EXTRAIT DU DOCUMENT:
■ ■ ■ ■ ■ ■ ■

Bravo M. Desjardins, en plein dans le mille! Quand une ville du patrimoine mondial comme la Ville de Québec se préoccupe seulement de ses patinoires et de ses terrains de soccer, c’est que sa population est inconsciente du potentiel de développement qu’elle représente. Québec suffoque sous le poids politique de sa banlieue fusionnée. Ce qui explique en partie l’élection de la Mairesse Boucher et la vacuité du discours des candidats à la mairie en matière de culture. Mme Bourget courtise très certainement l’électorat mais révèle du même coup les préoccupations ce celui-ci lorsqu’elle affirme : « Je veux être aux sports ce que Jean Paul L’Allier a été pour la culture. » Ruse électorale ! Espérons-le.
Le milieu culturel, malgré la grâce de son verbiage et l’éloquence de ses images, n’a pas la tonitruance des grandes gueules et des gros bras du lobby sportif. Mais il aurait tout intérêt à s’engager quelques fiers à bras pour faire la basse besogne de promouvoir sa valeur et son importance.
À mon grand regret, les notions de sport et de culture sont effectivement trop souvent mises en opposition. Pourtant, le sport est une manifestation culturelle. Les arts martiaux japonais et leur décorum ne sont-ils pas associés à la culture traditionnelle du pays du soleil levant au même titre que la cérémonie du thé ? Les sports peuvent être « nationaux » et leur popularité varie d’une région du globe à l’autre, au même titre que la popularité de chanteurs, de peintres ou de danseurs.
Monsieur Desjardins a raison en affirmant que le plus difficile est l’effort de penser par soi-même, sans avaler d’un trait les énormités véhiculées dans cette guerre qui n’est, au fond, qu’une guerre de postes budgétaires. J’ajouterais à son commentaire que nous avons collectivement une responsabilité d’élévation collective; un « grandir ensemble » qui va au-delà des fins électoralistes et qui pourra éventuellement donner un statut populaire à la pensée pour le moment réservée à l’élite.
Excellent billet.
Monsieur Desjardins, je n’ai rien contre le Super Bowl. Je le regarde à chaque année. Sport et culture se conjugue aisément dans son exercice. Le hic, c’est le temps, la denrée la plus rare dans ce monde. Il faut donc faire des choix. Encore là, il y a un petit problème: on veut tout avoir. Faire des choix, c’est déchirant. On n’aime pas les choses déchirantes.
Partons du principe que l’on ne peut pas tout avoir et qu’il faut faire des choix. Nous avons le choix d’être actif ou passif. L’action devrait toujours prévaloir sans exclure l’autre champ. Lire, aller au théâtre ou au cinéma, écrire, voilà des gestes qui se combinent très bien avec le patinage, le jogging et le ski alpin ou de fond. La pratique d’un ou plusieurs sports, surtout à l’extérieur aère l’esprit et nous permet d’accumuler de l’énergie. Avez-vous remarqué que les gens les plus actifs sont souvent les moins fatigués?

■ ■ ■ ■ ■ ■ ■

DONNÉES FOURNIES:
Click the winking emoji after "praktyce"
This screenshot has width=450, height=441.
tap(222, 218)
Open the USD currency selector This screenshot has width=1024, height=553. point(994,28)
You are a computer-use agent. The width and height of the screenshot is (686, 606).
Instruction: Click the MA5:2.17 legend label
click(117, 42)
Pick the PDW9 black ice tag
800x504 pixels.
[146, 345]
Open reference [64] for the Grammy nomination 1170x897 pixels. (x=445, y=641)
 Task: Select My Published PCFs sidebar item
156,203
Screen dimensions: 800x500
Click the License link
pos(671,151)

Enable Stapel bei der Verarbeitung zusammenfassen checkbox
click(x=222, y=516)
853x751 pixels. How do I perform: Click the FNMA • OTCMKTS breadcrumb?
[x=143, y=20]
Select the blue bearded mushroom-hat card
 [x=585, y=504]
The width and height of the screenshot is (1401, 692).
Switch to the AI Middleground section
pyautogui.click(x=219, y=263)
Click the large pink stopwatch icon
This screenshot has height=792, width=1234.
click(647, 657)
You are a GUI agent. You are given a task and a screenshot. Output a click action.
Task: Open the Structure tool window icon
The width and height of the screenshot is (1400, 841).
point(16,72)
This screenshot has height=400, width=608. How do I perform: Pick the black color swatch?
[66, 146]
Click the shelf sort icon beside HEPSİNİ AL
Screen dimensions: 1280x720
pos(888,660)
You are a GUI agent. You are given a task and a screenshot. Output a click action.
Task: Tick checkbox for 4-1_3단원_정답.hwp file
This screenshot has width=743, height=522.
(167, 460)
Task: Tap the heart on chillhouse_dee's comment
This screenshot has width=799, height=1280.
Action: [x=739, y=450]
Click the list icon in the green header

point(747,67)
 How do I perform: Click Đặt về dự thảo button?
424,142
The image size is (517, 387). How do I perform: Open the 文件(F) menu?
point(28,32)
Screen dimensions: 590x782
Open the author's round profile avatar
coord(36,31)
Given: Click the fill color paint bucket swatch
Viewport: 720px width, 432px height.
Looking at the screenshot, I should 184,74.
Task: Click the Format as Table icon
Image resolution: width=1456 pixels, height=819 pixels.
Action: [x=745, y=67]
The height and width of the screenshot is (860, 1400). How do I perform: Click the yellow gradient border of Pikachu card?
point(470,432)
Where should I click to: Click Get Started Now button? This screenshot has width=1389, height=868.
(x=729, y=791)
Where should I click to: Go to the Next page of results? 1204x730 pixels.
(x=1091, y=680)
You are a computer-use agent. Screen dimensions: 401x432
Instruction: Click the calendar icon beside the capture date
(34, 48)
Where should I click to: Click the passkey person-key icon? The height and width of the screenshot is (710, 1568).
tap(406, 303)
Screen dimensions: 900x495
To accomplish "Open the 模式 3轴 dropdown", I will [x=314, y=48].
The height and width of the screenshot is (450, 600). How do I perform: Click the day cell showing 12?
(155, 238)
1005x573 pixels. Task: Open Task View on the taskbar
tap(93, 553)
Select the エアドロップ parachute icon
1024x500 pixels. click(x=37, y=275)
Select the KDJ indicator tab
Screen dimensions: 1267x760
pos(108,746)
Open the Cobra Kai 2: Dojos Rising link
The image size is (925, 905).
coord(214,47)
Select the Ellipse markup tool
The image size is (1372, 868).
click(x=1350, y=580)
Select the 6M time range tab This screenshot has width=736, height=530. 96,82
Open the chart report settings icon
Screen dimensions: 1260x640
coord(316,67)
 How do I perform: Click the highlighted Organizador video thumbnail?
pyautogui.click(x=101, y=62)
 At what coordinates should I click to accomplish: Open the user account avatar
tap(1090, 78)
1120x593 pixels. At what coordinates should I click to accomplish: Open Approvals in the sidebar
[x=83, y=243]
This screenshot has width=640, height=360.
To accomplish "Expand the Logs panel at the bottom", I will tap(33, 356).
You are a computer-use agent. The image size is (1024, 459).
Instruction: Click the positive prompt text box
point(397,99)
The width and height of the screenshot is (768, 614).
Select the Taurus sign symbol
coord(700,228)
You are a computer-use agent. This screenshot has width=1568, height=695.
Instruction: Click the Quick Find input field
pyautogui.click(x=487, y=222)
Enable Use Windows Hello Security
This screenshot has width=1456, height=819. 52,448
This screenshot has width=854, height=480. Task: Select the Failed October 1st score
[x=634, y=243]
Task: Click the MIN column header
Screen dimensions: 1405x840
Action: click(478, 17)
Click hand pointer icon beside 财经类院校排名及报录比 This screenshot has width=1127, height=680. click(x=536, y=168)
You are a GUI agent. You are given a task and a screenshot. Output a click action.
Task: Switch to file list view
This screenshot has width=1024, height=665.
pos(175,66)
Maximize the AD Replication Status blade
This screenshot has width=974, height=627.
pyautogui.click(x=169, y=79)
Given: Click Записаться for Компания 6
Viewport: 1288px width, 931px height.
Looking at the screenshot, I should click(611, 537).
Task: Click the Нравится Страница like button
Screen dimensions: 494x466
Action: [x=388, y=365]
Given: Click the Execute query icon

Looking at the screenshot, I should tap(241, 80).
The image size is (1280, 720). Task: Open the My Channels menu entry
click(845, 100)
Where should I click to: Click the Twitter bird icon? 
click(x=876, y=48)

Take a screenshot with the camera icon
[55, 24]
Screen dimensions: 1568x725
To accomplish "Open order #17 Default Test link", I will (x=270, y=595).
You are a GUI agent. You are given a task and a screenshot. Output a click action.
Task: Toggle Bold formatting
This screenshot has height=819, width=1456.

■ ■ ■ ■ ■ ■ ■

DESCRIPTION DE L'EXERCICE:
Selon l'extrait du document, quelle est la denrée la plus rare dans ce monde ?

RÉPONSE ATTENDUE:
Le temps.